Infos pratiques Jacqueline Mesmaeker. Le premier jour du mois… Galerie Nadja Vilenne, rue commandant Marchand, 5, 4000 Liège. Jusqu’au 12 février. Du jeudi au samedi de 14h à 18h.

Publications Jacqueline Maesmaeker. Œuvres 1975 – 2011. Sous la direction de Olivier Mignon. 294 p., illu. n/b et coul. Nombreux textes inédits. Bio, biblio, liste des expos. Couv cart. Ed. (SIC) – couper ou pas couper, Bruxelles. L’ouvrage, entrecoupé de textes, se présente tel un catalogue chronologique de quarante et une œuvres de l’artiste sur la septantaine répertoriée à ce jour sans compter une quinzaine de projet élaborés mais non réalisés. Chaque œuvre est présentée en photos, petit commentaire et recensement des expositions où elle fut présentée. Aux éditions JAP : Jacqueline Mesmaeker – A Childhood. Un livre tiré à 30 exemplaires et comprenant trois dessins originaux.
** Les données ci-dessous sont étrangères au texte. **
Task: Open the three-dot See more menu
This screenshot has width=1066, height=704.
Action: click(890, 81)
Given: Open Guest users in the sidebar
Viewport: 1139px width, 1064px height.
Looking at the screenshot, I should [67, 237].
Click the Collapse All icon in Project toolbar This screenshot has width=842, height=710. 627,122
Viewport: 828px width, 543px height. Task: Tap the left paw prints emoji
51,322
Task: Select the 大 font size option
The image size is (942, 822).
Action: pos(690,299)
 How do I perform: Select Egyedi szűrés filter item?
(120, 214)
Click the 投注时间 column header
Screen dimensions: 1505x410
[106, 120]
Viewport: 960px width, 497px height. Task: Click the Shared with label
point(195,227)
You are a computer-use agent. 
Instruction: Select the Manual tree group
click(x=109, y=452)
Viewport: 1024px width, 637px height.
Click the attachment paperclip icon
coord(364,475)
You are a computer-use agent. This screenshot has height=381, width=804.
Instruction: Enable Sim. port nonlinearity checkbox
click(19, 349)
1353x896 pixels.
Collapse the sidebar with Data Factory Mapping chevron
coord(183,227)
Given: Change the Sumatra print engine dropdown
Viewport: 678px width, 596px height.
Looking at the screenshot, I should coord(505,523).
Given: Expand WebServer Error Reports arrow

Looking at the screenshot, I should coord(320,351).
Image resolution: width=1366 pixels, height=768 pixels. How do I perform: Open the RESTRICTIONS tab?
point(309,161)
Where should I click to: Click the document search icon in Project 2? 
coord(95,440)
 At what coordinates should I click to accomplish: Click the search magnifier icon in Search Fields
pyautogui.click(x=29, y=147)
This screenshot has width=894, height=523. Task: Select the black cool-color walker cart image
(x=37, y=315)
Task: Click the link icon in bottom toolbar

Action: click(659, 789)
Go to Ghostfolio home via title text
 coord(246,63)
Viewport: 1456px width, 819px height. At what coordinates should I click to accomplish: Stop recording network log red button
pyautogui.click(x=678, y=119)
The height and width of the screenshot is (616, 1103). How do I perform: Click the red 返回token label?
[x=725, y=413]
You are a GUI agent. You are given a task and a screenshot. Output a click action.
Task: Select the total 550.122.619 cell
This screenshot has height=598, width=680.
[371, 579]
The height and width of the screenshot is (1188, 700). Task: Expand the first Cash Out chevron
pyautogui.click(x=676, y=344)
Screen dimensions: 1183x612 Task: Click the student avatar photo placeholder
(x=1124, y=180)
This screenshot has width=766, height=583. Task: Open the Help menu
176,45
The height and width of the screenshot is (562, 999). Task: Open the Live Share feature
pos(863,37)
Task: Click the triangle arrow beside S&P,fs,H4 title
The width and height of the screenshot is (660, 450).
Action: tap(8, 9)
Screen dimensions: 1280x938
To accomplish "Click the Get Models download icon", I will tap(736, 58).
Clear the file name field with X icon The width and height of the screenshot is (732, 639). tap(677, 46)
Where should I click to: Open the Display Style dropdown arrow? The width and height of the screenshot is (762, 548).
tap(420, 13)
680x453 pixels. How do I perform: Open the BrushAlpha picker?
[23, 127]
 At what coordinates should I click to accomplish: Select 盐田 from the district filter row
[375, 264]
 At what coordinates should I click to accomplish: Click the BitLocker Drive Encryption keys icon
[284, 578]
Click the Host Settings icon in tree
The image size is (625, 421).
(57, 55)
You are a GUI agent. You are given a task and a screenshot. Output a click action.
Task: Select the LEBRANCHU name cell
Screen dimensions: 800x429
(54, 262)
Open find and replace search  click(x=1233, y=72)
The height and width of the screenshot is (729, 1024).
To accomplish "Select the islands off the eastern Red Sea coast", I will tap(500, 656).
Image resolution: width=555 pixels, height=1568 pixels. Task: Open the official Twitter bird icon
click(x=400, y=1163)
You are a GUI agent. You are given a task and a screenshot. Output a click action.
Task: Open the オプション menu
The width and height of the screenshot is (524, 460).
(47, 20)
Il rassemble les pages dessinées au crayon par l’artiste dans le livre de Francesca Allison A Childhood (Hogarth Press, 1937) qui lui fut offert et dédicacé en 1945 par Smithy, officier à la RAF. Présentation le 19.01 à 19h30, dispensaire Albert Elisabeth/Bartleby & co, 15, rue des Prêtres, 1000 Bruxelles.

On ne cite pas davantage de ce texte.